Can you reproduce the data beneath, keeping every line exact?

[RECORDS FOR THIS EXERCISE — start]

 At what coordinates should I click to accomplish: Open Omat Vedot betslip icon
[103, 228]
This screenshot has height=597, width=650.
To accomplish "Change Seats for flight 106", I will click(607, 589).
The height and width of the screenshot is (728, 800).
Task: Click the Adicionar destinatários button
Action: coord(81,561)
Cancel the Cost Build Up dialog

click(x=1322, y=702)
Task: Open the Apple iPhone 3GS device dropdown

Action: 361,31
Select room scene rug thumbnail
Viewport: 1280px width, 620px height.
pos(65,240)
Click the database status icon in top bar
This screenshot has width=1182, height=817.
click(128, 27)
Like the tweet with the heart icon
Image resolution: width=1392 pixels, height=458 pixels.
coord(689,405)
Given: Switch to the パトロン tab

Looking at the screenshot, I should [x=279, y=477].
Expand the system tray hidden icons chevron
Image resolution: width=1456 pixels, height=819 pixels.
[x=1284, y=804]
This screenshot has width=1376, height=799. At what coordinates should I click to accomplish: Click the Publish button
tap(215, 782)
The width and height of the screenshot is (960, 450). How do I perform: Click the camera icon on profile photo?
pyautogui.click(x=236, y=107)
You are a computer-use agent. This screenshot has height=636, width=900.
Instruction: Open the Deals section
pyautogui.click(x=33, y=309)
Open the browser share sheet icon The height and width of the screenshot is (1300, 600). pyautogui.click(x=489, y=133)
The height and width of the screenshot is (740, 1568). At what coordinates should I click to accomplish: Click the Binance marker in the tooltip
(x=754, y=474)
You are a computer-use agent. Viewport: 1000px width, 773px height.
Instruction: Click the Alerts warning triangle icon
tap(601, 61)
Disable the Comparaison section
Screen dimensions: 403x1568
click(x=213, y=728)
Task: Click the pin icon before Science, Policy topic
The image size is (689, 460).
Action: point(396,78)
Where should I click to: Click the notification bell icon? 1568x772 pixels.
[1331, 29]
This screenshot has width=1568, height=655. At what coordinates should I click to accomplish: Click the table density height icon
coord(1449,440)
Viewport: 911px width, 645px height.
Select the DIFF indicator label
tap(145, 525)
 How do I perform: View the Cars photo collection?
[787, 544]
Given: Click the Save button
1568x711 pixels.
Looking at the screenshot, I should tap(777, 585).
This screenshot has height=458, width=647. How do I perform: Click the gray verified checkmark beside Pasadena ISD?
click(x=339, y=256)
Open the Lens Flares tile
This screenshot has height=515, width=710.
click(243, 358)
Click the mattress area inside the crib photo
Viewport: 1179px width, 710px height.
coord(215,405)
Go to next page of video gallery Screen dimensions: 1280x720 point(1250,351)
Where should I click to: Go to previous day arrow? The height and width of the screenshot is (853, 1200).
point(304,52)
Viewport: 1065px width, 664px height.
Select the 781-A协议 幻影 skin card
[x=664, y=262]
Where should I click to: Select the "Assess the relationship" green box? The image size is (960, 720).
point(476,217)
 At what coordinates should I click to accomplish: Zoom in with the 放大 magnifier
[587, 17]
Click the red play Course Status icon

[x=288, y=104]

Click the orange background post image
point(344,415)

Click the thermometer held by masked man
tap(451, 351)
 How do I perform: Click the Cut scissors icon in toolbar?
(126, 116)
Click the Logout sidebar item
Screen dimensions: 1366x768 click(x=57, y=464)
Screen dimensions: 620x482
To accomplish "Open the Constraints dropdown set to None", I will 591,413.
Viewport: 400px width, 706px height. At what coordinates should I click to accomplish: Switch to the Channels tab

[RECORDS FOR THIS EXERCISE — finish]

ANSWER TO THE PROBLEM →
 At what coordinates should I click to accomplish: Open Omat Vedot betslip icon
[103, 228]
This screenshot has height=597, width=650.
To accomplish "Change Seats for flight 106", I will click(607, 589).
The height and width of the screenshot is (728, 800).
Task: Click the Adicionar destinatários button
Action: coord(81,561)
Cancel the Cost Build Up dialog

click(x=1322, y=702)
Task: Open the Apple iPhone 3GS device dropdown

Action: 361,31
Select room scene rug thumbnail
Viewport: 1280px width, 620px height.
pos(65,240)
Click the database status icon in top bar
This screenshot has width=1182, height=817.
click(128, 27)
Like the tweet with the heart icon
Image resolution: width=1392 pixels, height=458 pixels.
coord(689,405)
Given: Switch to the パトロン tab

Looking at the screenshot, I should [x=279, y=477].
Expand the system tray hidden icons chevron
Image resolution: width=1456 pixels, height=819 pixels.
[x=1284, y=804]
This screenshot has width=1376, height=799. At what coordinates should I click to accomplish: Click the Publish button
tap(215, 782)
The width and height of the screenshot is (960, 450). How do I perform: Click the camera icon on profile photo?
pyautogui.click(x=236, y=107)
You are a computer-use agent. This screenshot has height=636, width=900.
Instruction: Open the Deals section
pyautogui.click(x=33, y=309)
Open the browser share sheet icon The height and width of the screenshot is (1300, 600). pyautogui.click(x=489, y=133)
The height and width of the screenshot is (740, 1568). At what coordinates should I click to accomplish: Click the Binance marker in the tooltip
(x=754, y=474)
You are a computer-use agent. Viewport: 1000px width, 773px height.
Instruction: Click the Alerts warning triangle icon
tap(601, 61)
Disable the Comparaison section
Screen dimensions: 403x1568
click(x=213, y=728)
Task: Click the pin icon before Science, Policy topic
The image size is (689, 460).
Action: point(396,78)
Where should I click to: Click the notification bell icon? 1568x772 pixels.
[1331, 29]
This screenshot has width=1568, height=655. At what coordinates should I click to accomplish: Click the table density height icon
coord(1449,440)
Viewport: 911px width, 645px height.
Select the DIFF indicator label
tap(145, 525)
 How do I perform: View the Cars photo collection?
[787, 544]
Given: Click the Save button
1568x711 pixels.
Looking at the screenshot, I should tap(777, 585).
This screenshot has height=458, width=647. How do I perform: Click the gray verified checkmark beside Pasadena ISD?
click(x=339, y=256)
Open the Lens Flares tile
This screenshot has height=515, width=710.
click(243, 358)
Click the mattress area inside the crib photo
Viewport: 1179px width, 710px height.
coord(215,405)
Go to next page of video gallery Screen dimensions: 1280x720 point(1250,351)
Where should I click to: Go to previous day arrow? The height and width of the screenshot is (853, 1200).
point(304,52)
Viewport: 1065px width, 664px height.
Select the 781-A协议 幻影 skin card
[x=664, y=262]
Where should I click to: Select the "Assess the relationship" green box? The image size is (960, 720).
point(476,217)
 At what coordinates should I click to accomplish: Zoom in with the 放大 magnifier
[587, 17]
Click the red play Course Status icon

[x=288, y=104]

Click the orange background post image
point(344,415)

Click the thermometer held by masked man
tap(451, 351)
 How do I perform: Click the Cut scissors icon in toolbar?
(126, 116)
Click the Logout sidebar item
Screen dimensions: 1366x768 click(x=57, y=464)
Screen dimensions: 620x482
To accomplish "Open the Constraints dropdown set to None", I will 591,413.
Viewport: 400px width, 706px height. At what coordinates should I click to accomplish: Switch to the Channels tab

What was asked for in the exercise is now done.